Sigma Lithium’s Strategic Leap: A New Chapter in Low‑Grade Lithium Commercialisation

Sigma Lithium Corp. (TSXV: SGML, NASDAQ: SGML, BVMF: S2GM34) has just executed a landmark transaction that reshapes its revenue trajectory and reaffirms its position at the vanguard of sustainable lithium production. On February 13, 2026, the company announced the sale of 150,000 tonnes of high‑purity lithium fines—a low‑grade product with a 1 % lithium‑oxide content—at a net price of US$140 per tonne.

The deal is not merely a one‑off sale; it carries a 350,000‑tonne option that can be exercised at market prices upon delivery to the port of Vitória, Brazil. The flexibility embedded in this clause allows Sigma to scale production in direct response to market demand while preserving cash‑flow efficiency. For context, the volume of the optionality equates to the revenue of 70,000 tonnes of the company’s high‑grade lithium‑oxide concentrate, underscoring the strategic equivalence between the two product streams.

Production‑Backed Revolver: US$96 Million of Working Capital

Parallel to the commodity sale, Sigma secured a US$96 million production‑backed revolver, providing the company with immediate liquidity to support ongoing mining operations and downstream processing. The revolver’s backing by tangible production assets signals robust confidence from lenders in Sigma’s operational model and the long‑term viability of its hard‑rock lithium deposits.

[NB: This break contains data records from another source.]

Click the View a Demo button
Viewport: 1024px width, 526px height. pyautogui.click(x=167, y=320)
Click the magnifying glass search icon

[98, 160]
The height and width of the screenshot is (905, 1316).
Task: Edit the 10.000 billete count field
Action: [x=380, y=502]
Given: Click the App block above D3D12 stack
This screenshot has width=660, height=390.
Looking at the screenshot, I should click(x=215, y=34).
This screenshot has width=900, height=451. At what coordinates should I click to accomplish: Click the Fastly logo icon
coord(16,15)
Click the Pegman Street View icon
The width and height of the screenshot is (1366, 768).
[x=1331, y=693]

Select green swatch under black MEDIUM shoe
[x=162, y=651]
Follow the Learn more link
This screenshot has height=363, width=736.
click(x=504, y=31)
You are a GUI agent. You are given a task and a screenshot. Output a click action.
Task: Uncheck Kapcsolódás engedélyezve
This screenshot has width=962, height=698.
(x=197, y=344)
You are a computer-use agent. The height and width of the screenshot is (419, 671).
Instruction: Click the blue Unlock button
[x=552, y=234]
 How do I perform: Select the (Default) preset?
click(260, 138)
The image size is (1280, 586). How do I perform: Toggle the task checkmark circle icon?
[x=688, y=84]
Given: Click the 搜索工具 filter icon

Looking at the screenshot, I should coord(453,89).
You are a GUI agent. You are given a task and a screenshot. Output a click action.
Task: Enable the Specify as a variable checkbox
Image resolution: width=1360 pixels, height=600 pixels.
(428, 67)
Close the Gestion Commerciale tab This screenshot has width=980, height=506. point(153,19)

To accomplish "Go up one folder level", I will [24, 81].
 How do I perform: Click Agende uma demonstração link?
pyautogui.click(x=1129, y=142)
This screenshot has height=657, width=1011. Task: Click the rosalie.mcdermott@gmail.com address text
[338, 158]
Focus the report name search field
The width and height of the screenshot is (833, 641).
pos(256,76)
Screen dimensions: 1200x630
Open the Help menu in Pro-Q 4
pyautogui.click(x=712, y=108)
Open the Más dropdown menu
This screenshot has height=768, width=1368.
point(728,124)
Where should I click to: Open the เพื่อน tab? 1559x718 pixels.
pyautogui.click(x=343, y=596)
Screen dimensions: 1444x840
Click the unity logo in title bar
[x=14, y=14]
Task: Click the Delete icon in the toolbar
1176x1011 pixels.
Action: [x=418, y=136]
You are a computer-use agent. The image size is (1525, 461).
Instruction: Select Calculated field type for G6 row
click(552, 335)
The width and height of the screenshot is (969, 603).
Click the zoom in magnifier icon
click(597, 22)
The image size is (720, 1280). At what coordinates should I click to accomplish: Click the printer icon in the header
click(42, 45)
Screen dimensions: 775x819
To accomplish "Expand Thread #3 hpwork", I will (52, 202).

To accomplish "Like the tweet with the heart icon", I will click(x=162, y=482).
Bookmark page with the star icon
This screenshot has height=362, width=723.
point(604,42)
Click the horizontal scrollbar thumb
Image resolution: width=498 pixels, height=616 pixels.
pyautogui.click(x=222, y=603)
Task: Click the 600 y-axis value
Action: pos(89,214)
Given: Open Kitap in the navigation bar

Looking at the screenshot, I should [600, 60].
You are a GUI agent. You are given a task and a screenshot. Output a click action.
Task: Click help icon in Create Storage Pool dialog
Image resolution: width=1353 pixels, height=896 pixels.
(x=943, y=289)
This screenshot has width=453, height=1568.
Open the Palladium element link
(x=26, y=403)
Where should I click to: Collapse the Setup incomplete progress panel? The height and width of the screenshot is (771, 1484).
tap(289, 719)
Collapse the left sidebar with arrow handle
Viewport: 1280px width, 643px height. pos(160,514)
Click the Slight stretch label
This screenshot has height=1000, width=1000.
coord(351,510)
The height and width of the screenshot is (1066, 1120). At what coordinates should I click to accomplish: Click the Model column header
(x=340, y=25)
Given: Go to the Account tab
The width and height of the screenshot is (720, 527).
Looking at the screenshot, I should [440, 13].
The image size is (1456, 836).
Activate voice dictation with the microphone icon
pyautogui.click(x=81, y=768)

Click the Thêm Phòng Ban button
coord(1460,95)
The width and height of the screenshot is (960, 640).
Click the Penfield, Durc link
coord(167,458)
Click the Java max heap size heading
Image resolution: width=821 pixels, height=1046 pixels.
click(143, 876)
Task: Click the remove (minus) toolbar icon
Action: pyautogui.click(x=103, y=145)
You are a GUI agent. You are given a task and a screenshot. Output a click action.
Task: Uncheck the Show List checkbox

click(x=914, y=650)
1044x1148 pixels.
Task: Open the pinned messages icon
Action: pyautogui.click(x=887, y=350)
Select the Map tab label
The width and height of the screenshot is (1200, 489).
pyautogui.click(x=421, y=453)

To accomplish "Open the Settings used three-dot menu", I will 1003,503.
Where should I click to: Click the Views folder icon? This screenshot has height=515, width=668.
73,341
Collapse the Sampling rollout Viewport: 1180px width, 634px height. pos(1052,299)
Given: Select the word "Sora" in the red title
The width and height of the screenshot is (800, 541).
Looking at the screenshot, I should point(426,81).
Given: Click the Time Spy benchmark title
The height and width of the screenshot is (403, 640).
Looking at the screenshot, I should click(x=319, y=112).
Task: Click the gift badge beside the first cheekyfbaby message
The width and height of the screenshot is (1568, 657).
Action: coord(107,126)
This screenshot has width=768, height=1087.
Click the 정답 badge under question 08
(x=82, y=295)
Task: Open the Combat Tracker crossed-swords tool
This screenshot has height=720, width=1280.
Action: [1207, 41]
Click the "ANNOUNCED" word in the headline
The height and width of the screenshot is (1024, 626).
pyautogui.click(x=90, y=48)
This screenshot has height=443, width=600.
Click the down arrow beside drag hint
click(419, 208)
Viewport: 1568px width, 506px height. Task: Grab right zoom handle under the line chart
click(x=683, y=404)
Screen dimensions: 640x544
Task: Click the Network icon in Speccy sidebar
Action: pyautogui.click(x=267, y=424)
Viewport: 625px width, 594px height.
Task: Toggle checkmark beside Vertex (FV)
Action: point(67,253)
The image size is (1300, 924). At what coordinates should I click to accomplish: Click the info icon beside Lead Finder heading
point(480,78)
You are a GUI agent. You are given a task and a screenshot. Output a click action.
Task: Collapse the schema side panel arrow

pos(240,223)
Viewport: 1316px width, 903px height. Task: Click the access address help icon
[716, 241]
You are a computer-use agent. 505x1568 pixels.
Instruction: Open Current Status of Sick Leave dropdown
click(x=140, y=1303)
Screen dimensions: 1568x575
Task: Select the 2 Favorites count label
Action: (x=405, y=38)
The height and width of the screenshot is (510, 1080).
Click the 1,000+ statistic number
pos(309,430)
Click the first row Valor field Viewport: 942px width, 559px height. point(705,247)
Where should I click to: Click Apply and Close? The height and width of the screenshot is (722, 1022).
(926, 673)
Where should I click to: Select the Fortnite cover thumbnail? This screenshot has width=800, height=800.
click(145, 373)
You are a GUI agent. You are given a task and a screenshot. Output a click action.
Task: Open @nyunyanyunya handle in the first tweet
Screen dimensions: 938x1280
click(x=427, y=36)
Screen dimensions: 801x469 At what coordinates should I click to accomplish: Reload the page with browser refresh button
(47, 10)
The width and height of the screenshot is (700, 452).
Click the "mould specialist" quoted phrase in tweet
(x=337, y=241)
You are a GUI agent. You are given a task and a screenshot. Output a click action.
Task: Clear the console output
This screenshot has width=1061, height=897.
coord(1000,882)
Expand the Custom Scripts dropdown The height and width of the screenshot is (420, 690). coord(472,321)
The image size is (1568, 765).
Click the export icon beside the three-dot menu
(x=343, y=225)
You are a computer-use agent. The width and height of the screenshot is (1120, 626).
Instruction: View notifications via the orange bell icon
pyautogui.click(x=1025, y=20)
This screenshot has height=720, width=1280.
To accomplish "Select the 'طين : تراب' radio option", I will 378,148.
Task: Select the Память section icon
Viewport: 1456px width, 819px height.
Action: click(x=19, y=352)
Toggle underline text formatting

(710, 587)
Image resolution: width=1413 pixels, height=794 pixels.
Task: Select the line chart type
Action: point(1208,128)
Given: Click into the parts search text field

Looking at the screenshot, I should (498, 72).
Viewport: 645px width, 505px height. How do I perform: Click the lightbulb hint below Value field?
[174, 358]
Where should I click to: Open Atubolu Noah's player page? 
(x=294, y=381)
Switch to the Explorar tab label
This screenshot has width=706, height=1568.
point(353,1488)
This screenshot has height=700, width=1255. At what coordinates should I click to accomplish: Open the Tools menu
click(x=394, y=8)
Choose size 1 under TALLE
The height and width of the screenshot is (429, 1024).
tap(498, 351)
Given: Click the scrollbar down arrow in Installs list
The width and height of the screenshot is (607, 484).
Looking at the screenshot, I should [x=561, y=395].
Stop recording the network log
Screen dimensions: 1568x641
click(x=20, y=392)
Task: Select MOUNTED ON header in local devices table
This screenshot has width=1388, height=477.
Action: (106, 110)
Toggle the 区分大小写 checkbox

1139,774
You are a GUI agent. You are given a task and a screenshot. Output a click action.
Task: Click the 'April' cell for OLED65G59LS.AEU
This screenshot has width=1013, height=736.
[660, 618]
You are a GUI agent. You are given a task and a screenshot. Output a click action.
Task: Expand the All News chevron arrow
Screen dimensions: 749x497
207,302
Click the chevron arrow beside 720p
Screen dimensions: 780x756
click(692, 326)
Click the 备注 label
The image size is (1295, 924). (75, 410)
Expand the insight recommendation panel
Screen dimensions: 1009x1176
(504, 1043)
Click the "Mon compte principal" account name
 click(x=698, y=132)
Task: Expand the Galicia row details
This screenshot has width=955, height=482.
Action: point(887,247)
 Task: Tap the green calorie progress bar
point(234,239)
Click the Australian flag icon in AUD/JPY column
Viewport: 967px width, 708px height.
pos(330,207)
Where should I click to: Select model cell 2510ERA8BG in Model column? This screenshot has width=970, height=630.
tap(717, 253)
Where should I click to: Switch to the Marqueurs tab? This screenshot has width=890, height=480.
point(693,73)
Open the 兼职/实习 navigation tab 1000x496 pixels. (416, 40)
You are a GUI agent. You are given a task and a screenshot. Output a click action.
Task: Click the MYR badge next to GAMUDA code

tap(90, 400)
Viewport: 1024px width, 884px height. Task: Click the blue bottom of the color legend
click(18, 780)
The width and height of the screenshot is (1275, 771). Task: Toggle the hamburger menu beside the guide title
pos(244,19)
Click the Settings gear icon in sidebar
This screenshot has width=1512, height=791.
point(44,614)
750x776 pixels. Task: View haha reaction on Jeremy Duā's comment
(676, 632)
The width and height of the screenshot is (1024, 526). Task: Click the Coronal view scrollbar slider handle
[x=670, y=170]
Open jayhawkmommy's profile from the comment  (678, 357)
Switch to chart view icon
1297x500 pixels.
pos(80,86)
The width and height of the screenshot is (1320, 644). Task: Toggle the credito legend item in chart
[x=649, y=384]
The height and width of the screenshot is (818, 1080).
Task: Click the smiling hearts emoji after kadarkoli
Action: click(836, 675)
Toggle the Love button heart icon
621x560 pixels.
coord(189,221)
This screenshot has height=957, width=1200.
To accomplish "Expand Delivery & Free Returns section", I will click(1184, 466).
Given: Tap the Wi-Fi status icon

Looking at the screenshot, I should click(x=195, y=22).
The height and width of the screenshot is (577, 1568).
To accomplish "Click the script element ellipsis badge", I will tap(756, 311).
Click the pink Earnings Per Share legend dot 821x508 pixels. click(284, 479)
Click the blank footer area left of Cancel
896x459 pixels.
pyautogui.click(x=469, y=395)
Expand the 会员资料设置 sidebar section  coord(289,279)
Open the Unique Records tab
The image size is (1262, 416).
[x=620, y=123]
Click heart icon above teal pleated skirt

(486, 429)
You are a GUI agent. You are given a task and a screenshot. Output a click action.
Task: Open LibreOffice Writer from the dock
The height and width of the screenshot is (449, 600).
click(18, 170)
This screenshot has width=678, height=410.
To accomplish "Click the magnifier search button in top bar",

Technological Edge: Greentech Plant and Dense Media Separation

The success of the low‑grade product hinges on Sigma’s proprietary Greentech Plant that employs lithium dense‑media separation (DMS) technology. DMS preserves the chemical integrity of the lithium crystal structure, enabling up to 60 % recovery when customers re‑process the fines into lithium concentrate. This high recovery rate not only amplifies the product’s value proposition but also aligns with Sigma’s ESG mandate: lower carbon footprints and higher resource efficiency.

Market Impact and Shareholder Value

The announcement has already begun to reverberate through the equity markets. Prior to the release, Sigma’s stock had traded at CAD 17.87 (close on 2026‑02‑11), a price that sits well below its 52‑week low of CAD 5.85 but comfortably beneath the 52‑week high of CAD 23.35. With a market capitalization of CAD 1.99 billion, the company’s valuation reflects a cautious optimism, yet the recent transaction injects new growth catalysts that could justify a substantial upward revision.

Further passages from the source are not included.